Did she name the baby after dad? He must have loved her. Why else would he have that picture in his wallet? He carried that wallet for as long as I can remember. Mom’s picture was in it, and mine for that matter, till I guess he thought I got too old to have my picture in his wallet.
“It’s him isn’t it?” Jeannette was munching at her bottom lip.
Deed nodded. “It’s got to be.”
The two of them sipped coffee and munched on their doughnuts while surveying the array of documents spread out on the registry office counter top.
Deed spoke as he brushed at the sugar that clung to his lips. "Well, where do we go from here Jeanette?"
Jeannette licked sugar from her fingers delicately and then used the paper napkin to eradicate the last of the residue which clung to her fingers. She looked at Deed with determination. "We have to find out more about the baby."
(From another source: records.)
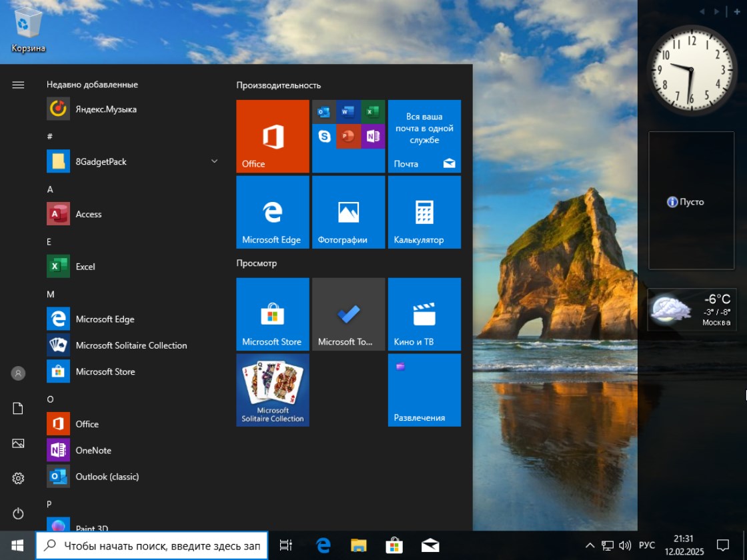The image size is (747, 560).
Task: Jump to the letter M app group header
Action: coord(51,294)
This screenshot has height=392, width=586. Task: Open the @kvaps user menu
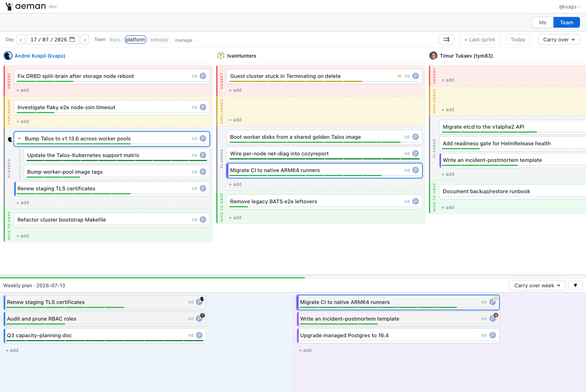(x=569, y=6)
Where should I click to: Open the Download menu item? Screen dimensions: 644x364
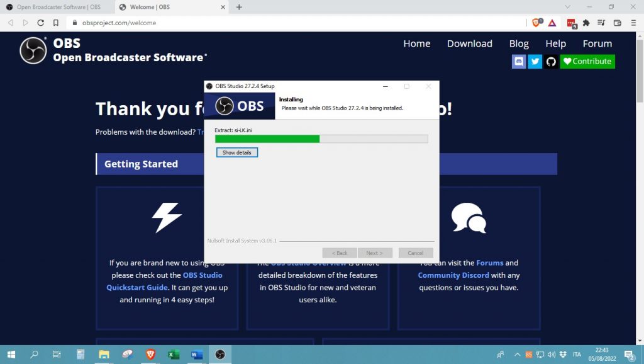click(469, 43)
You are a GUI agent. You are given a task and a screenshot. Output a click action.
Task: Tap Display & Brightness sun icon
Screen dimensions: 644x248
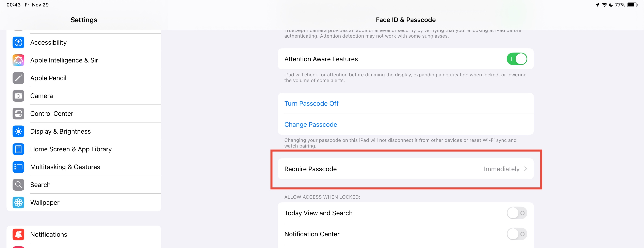pyautogui.click(x=18, y=131)
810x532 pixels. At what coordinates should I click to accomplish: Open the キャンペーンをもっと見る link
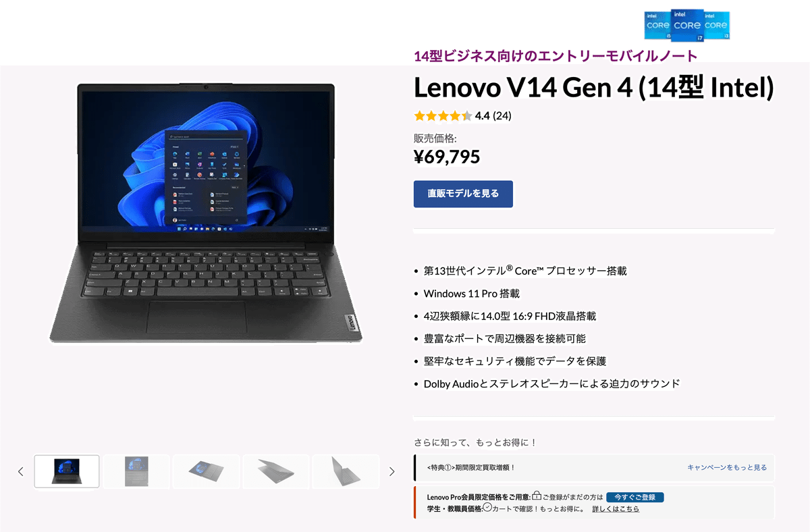727,467
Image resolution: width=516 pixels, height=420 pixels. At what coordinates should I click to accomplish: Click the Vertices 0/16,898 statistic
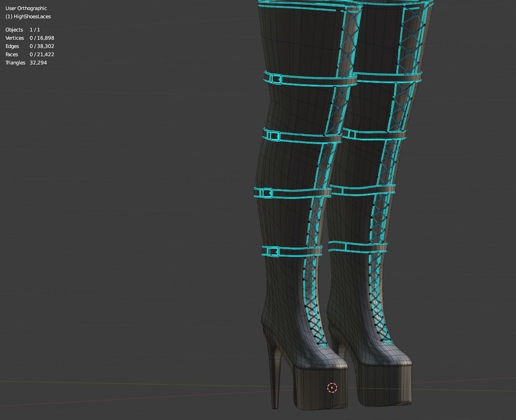tap(29, 38)
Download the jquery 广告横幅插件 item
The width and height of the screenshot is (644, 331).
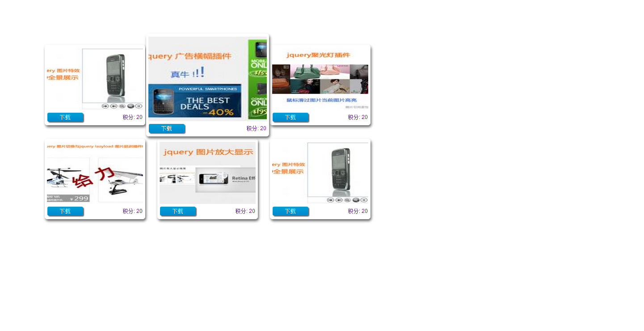pyautogui.click(x=167, y=128)
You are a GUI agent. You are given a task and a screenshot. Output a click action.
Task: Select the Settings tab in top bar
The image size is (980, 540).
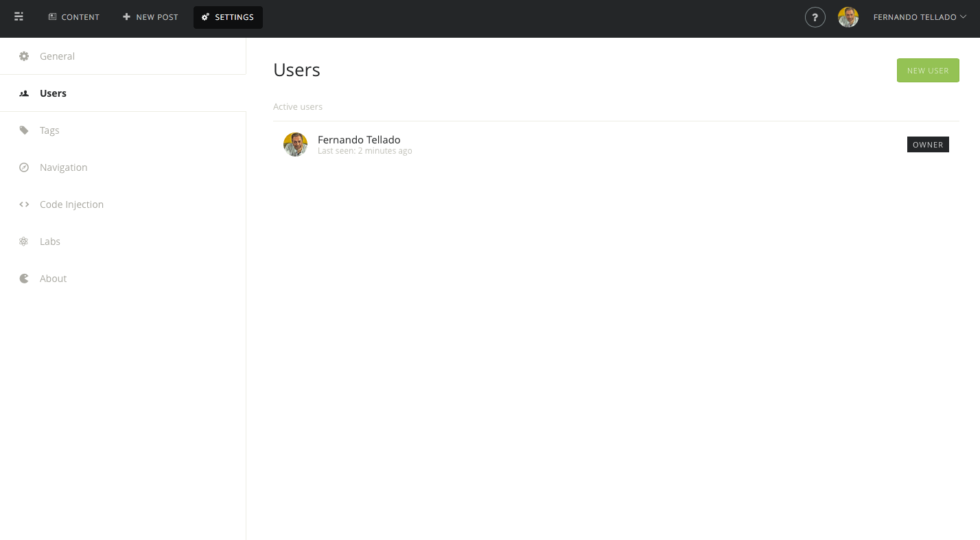coord(228,17)
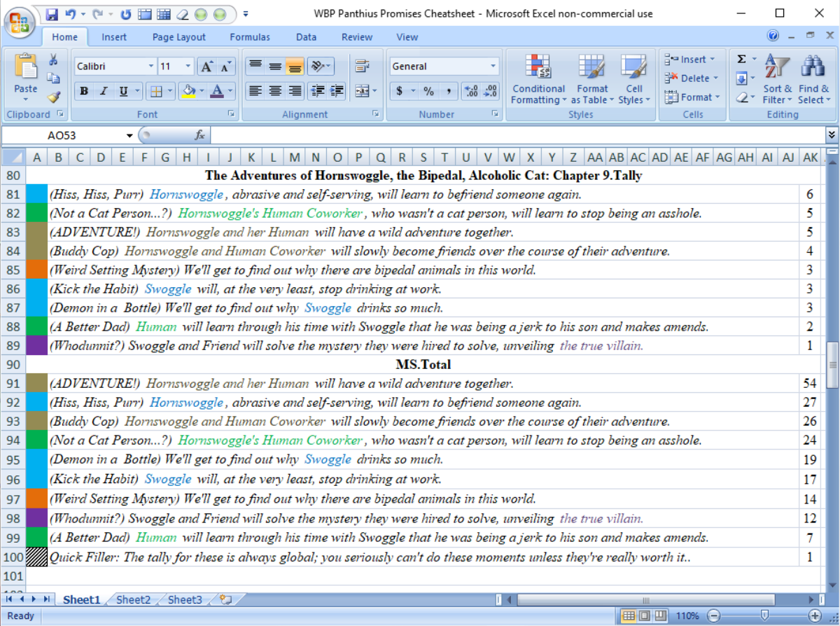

It's all just bits of paper. Officialdom. They don't really tell the tale but if you read between the lines you can guess. She never had any other children. Wonder why that was? Did she vow never to have any more or was John unable to? Maybe his soldiers fired blanks. If they did, bet he blamed her for that. People were not so open about things like that then. He must have known the boy wasn't his. Whose idea was it to leave the birth father's name from the birth certificate? Wonder if he made the boy's life hell because of it? More than likely. Oh, dad, how could you leave them to this fate? I wouldn't have thought you could do that. You always displayed such dignity in all the things you did in life. How could you be such a hypocrite?
Deed wished he had a cohort of policemen to help him find Terence Arthur Ire. He wanted to be able to put his brother's name into the system and find out if he was in it. He wanted to know his brother had not fallen along the way.
“Oh, oh, you're not going to believe this. I think I've found him and he's one of you lot.” Jeannette's excitement was showing in her flushed complexion.
Deed pulled his attention back to Jeanette. “One of my lot?”
“A policeman like yourself. Detective Inspector Terrence Ire." Jeannette rushed on with her explanation. "I found her death certificate. And he's listed as the notifier."
Deed and Jeannette spoke simultaneously. "All we have to do is find out which station he's based at."
Jeannette laughed merrily.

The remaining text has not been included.